--- RECORDS SUPPLIED ---

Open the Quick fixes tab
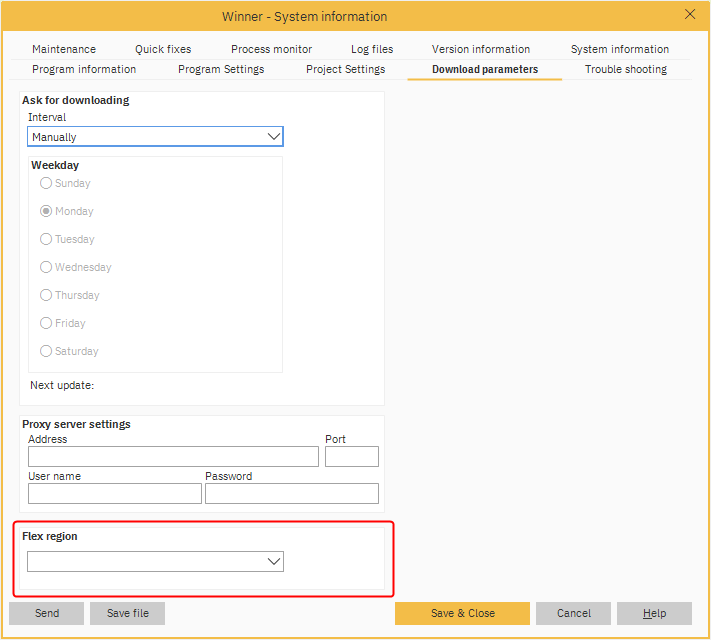[163, 49]
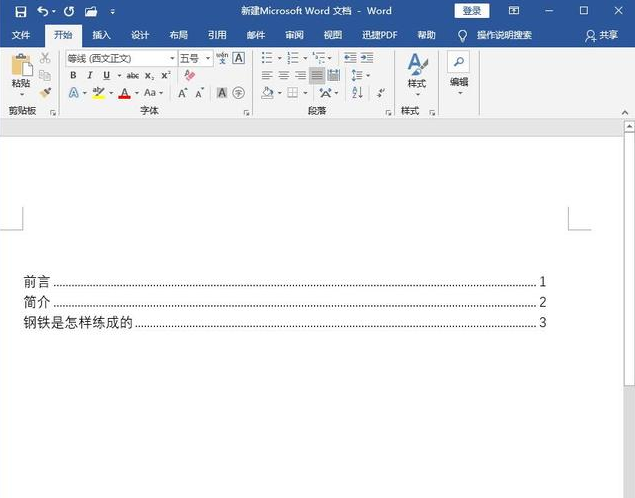Click the 共享 (Share) button
This screenshot has width=635, height=498.
pyautogui.click(x=601, y=35)
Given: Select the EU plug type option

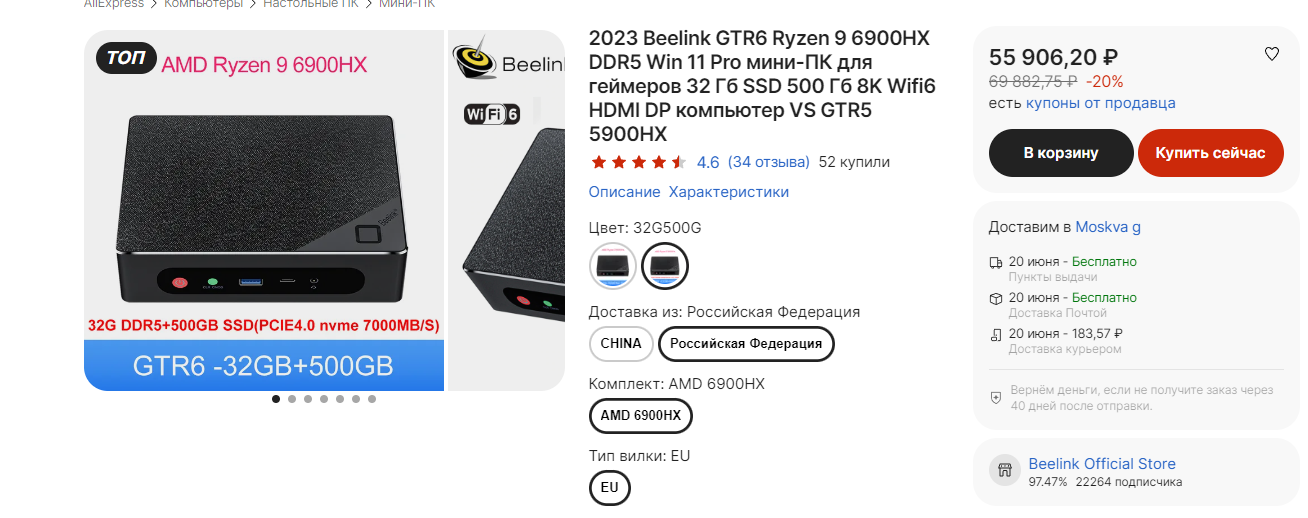Looking at the screenshot, I should click(610, 488).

---

**AIM OF THE EXERCISE**:
Skip the pictures and give the entries above again word for word.

**YOUR SOLUTION**:
Open the Quick fixes tab
[163, 49]
Click the 共享 (Share) button
This screenshot has width=635, height=498.
pyautogui.click(x=601, y=35)
Given: Select the EU plug type option

Looking at the screenshot, I should click(610, 488).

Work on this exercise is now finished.